Bodie Ca. a Ghost town page 1

The town reflected in the window of the restaurant

To help, the old truck is part of the reflection, and the sign is on the wall inside the building

 

HISTORY- (from the book" Wild Splendors of California" )

In 1859 Waterman S. Body and Black Taylor came upon what was to become one of the richest gold discoveries the west had ever known. A town named Bodey soon sprang up in this high desert valley . The spelling of the name of the town was later changed to "Bodie" to avoid mispronunciation. Bodey himself never enjoyed the fruits of his discovery. He froze to death while attempting to bring supplies back to town during his first winter there.
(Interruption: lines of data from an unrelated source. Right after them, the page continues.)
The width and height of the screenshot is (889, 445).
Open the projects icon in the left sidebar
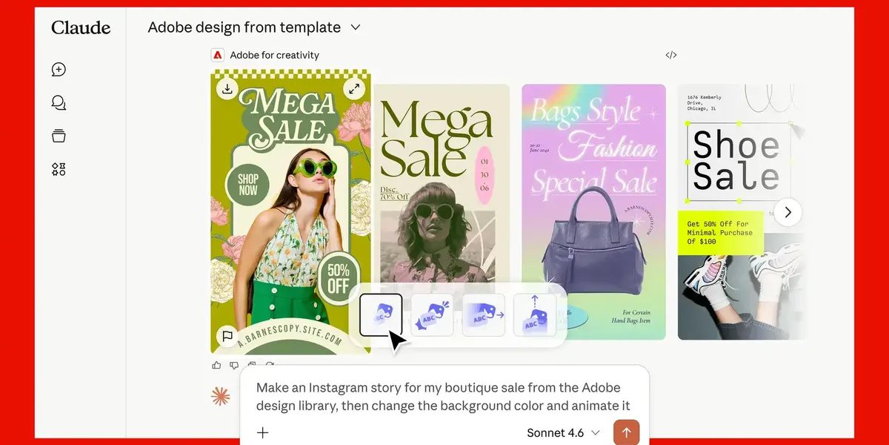click(58, 136)
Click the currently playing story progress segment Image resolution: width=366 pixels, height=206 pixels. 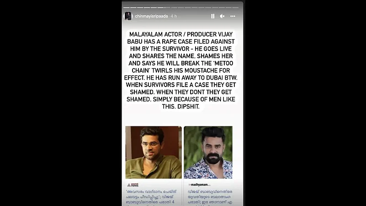[x=167, y=7]
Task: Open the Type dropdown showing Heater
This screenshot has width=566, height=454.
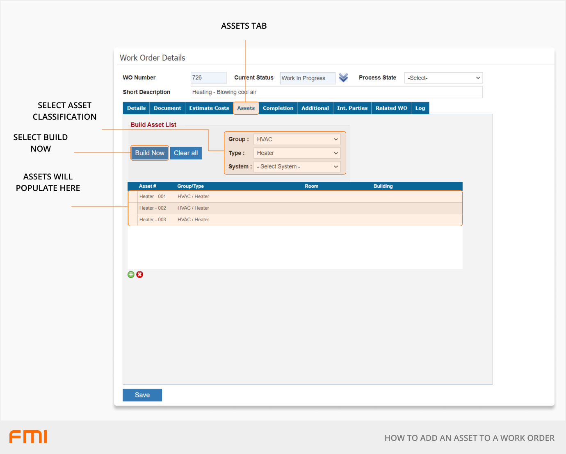Action: coord(297,153)
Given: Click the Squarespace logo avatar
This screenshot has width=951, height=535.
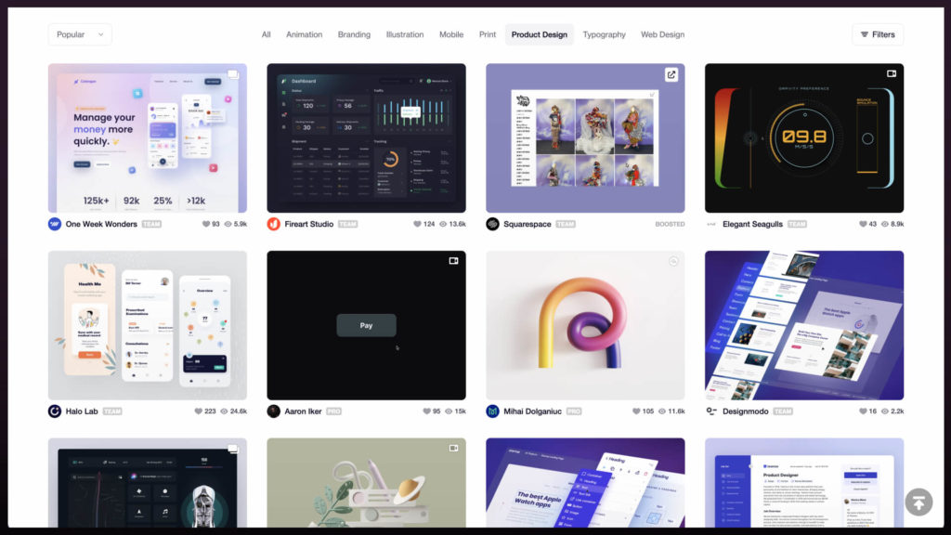Looking at the screenshot, I should (x=492, y=224).
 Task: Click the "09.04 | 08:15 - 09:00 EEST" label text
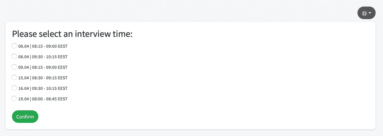pos(43,67)
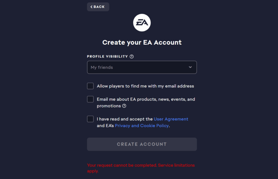
Task: Tick the EA promotional emails checkbox
Action: click(90, 99)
In 1877 the Standard Mining Company made an extremely rich gold and silver strike, and the boom was on. In its heyday Bodie was known as the most lawless, wildest, and toughest mining camp the far west had ever known. The boom cycle didn't last long, and town was abandoned. The town suffered two fires. The last, in 1932, destroyed all but the 10 percent of the town remaining today. Bodie was designated a National Historic Site and State Historic Park in 1962 and is preserved in a state of arrested decay. The first time I was in Bodie was over twenty five years ago. The last time I was there was 2 weeks ago. Much to the credit of the conservators, not much had changed.
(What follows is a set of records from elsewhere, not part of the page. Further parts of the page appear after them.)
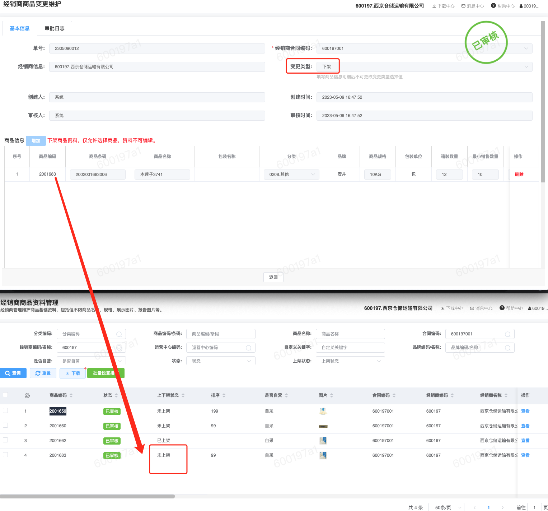The image size is (548, 511).
Task: Check the row checkbox for product 2001683
Action: point(5,455)
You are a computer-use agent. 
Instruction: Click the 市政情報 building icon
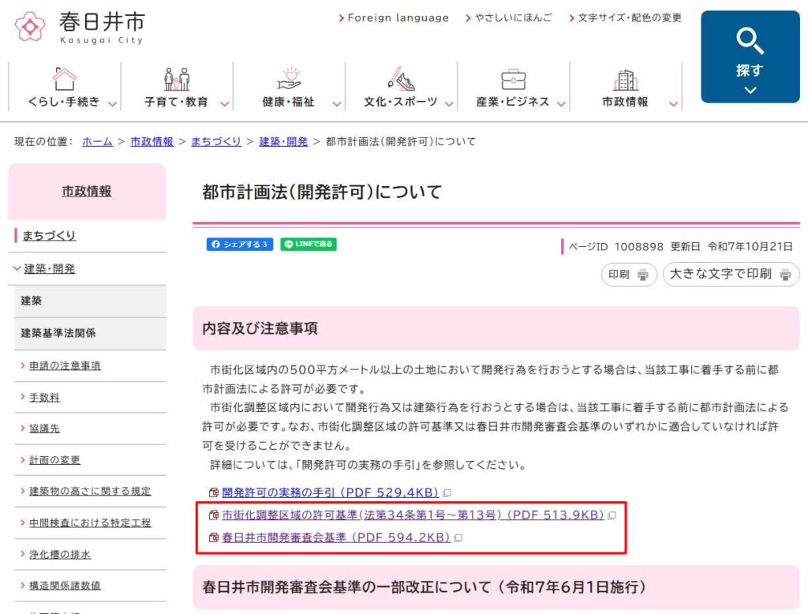626,79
One of the most interesting features of Bodie is the glass in the windows of the buildings. In those frames that have the original windows, the glass is wavy. At the time this historic glass was manufactured, the technology didn't exist for making the perfectly flat glass of today. As I looked at these windows and saw the wavy reflections, I felt eerily connected to the past and the people who had lived here.